New forms of communication and remote management practices were also tested and will be used after this crisis as well. “Because the post-virus period is indefinite and social distancing measures can last for months, universities working with a GEP and gender equality must look for new creative ways and experiment new forms of community life and technologies. These could be new forms that connect the academic community with other external communities acting online – citizen organizations and NGOs, journalists, politicians, etc. These could include activities and collaboration on social media, through online activism, online awareness raising campaigns” - Vytautas Magnus University said.

There are challenges to human rights that may increase if working from home and the intensified use of online meetings remain a common practice even after COVID-19.  While we experience amplified visibility of one’s private space (one’s home, children, partner, pet, living quarters) which is difficult enough to navigate, media also report on the increased ‘invisibility’ that hides a multitude of sins, such as the rise in physical abuse (mainly) against women; sexual abuse of children online; and landlords sexually harassing tenants who are now unemployed, at home and vulnerable (a news story from the United States).

Furthermore, other gender disparities should be taken into consideration. The work, the care and the soft organisation of the household, which in normal circumstances are invisible, during the lockdown made many of us functional. 90% cashiers are women. 87.7% of nurses are women. 90% of caregivers are women. 70.5% of the cleaning staff are women. All these professions have been among the most mobilized since the beginning of the epidemic and without interruption during the lockdown. Alongside teachers and professionals in early childhood, mostly women, mobilized to keep the children of caregivers. Also, another important experience is highlighted by NOVA University. In Portugal, many employees were sent to home receiving a reduced salary and the ones who are suffering the most with are probably women in professional precarious conditions.

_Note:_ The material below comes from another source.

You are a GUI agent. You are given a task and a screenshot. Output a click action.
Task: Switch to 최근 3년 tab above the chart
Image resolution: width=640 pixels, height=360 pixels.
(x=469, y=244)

The post-virus focus should be on representing their invisibility. Moreover, the COVID-19 situation provided and unprecedent situation that can have a positive ripple effect: this is the first outbreak where gender and sex differences are recorded and taken into account by researchers and policy makers.

 

In summary

The COVID-19 crisis highlighted the existing anomalies and disparities in gender equality but also offered new perspectives and opportunities. Following our partners’ responses, during this crisis, women’s employment opportunities have been affected more strongly than those of men. Policies should change to respond to current and future needs. For women who are able to continue working, employers such as universities should explicitly account of the need for increased flexibility to perform childcare in tenure and promotion systems.